▸ **Passage**
Overview

The goal is to measure how training and fine tuning question answering models improves the performance of the LLM.

To do this, we evaluate a variety of models across 3 forms of fine tuning:

Supervised Fine Tuning
Unsupervised Fine Tuning
RLHF Fine Tuning

We also evaluate 5 forms of enhanced RAG methodologies:

Metadata Filtering
Reranking
HyDE
FLARE
Recursive Chunking

We compare the performance of these fine tuned models to the following baseline models:

GPT-4
Claude
Llama3
Mistral

We evaluate these LLMs via our evaluation SDK and our evaluation dashboard. These results intend to concretly demonstrate the impact that training and fine-tuning LLMs have on improving model performance both for general LLMs, and within the financial domain specifically.

Training Datasets Involved

To conduct this research, we will leverage the following training datasets:

Supervised Fine Tuning Dataset - FinanceBench

FinanceBench is a novel benchmark developed by Patronus AI for evaluating the performance of LLMs on open-book financial question answering. The dataset is comprised of 10,231 questions about publicly traded companies. Each question is accompanied by corresponding answers and evidence strings. It covers 40 companies in the USA, spanning 361 public filings, including 10Ks, 10Qs, 8Ks, and Earnings Reports, released between 2015 and 2023. A typical entry contains the question (e.g., “What Was AMCOR’s Adjusted Non-GAAP EBITDA for FY 2023”), the answer (e.g., “AMCOR’s Adj. EBITDA was 2,018 million USD in FY 2023”), an evidence string (containing information needed to verify the answer), and a page number from the relevant document.

Alt text

Unsupervised Fine Tuning Dataset - 10-Ks from EDGAR

Raw unstructured 10-K documents from the SEC EDGAR filings website.

▸ **Given material**
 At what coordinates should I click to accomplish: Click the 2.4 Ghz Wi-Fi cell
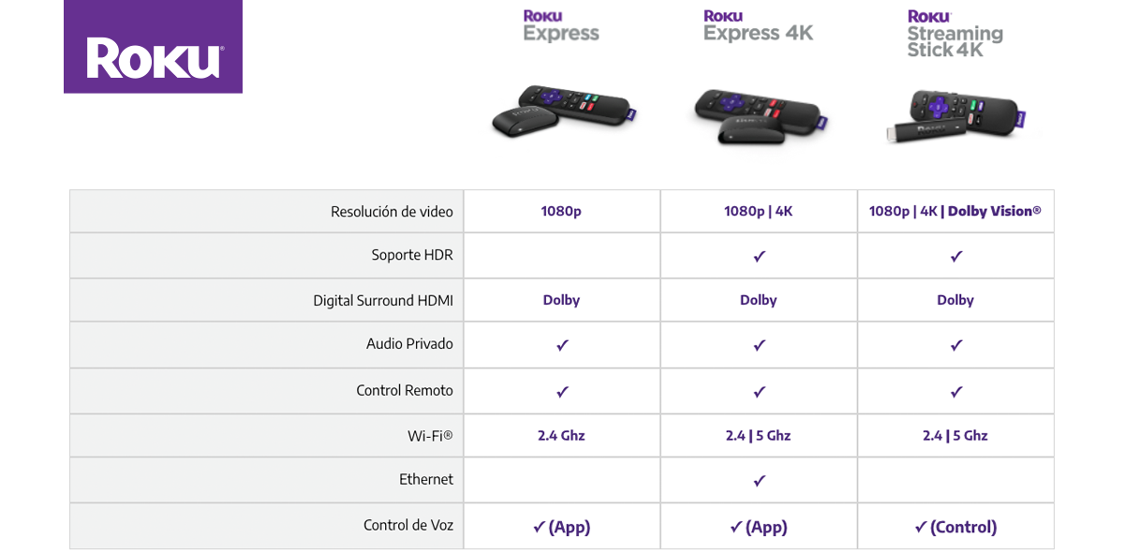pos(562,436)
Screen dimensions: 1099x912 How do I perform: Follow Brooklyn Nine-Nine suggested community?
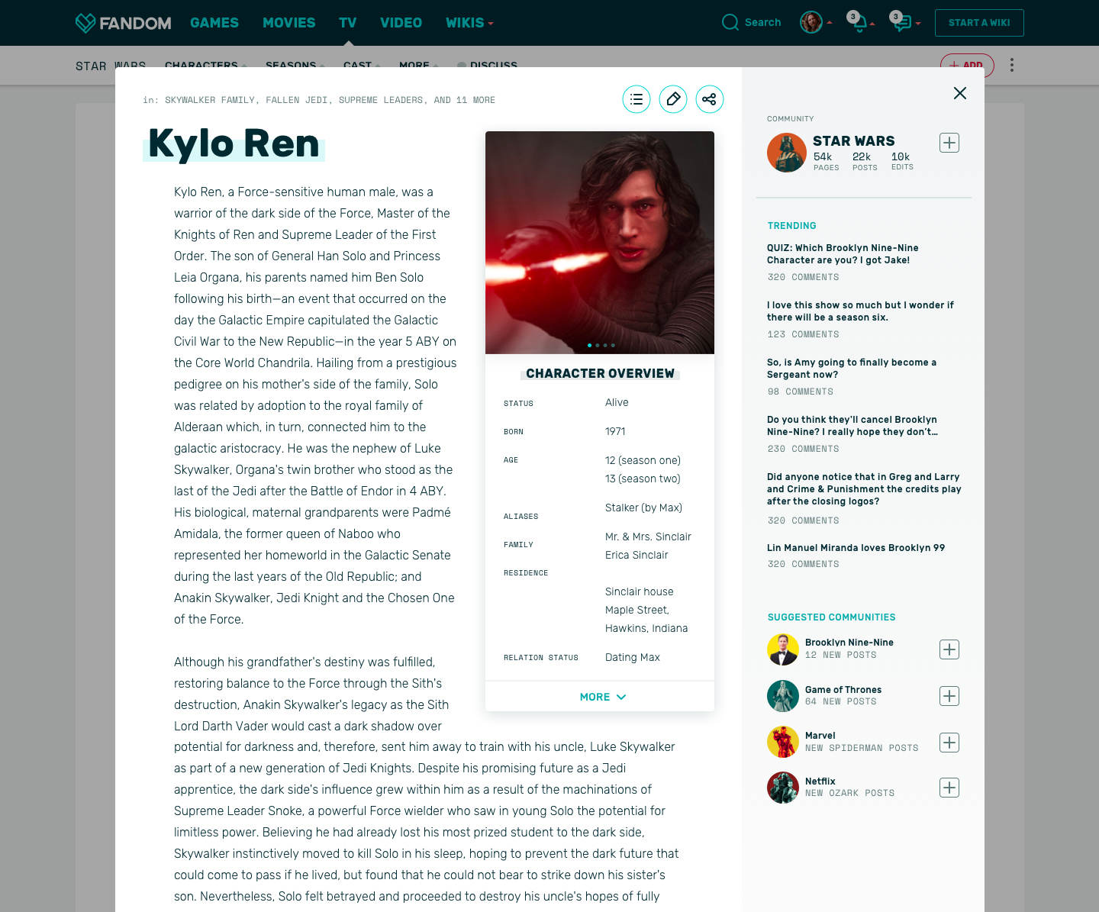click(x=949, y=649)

▸ **Exercise requirements**
[A] Answer these questions from the overview:
(i) How many forms of enhanced RAG methodologies are evaluated?
(ii) Which organization developed FinanceBench?
(iii) How many companies does FinanceBench cover?
[B] Duplicate part of the overview word for word, beginning at the words "We evaluate these" and stopping after "financial domain specifically.".

▸ **Solutions to the exercise**
[A]
(i) Five
(ii) Patronus AI
(iii) 40 companies in the USA

[B]
We evaluate these LLMs via our evaluation SDK and our evaluation dashboard. These results intend to concretly demonstrate the impact that training and fine-tuning LLMs have on improving model performance both for general LLMs, and within the financial domain specifically.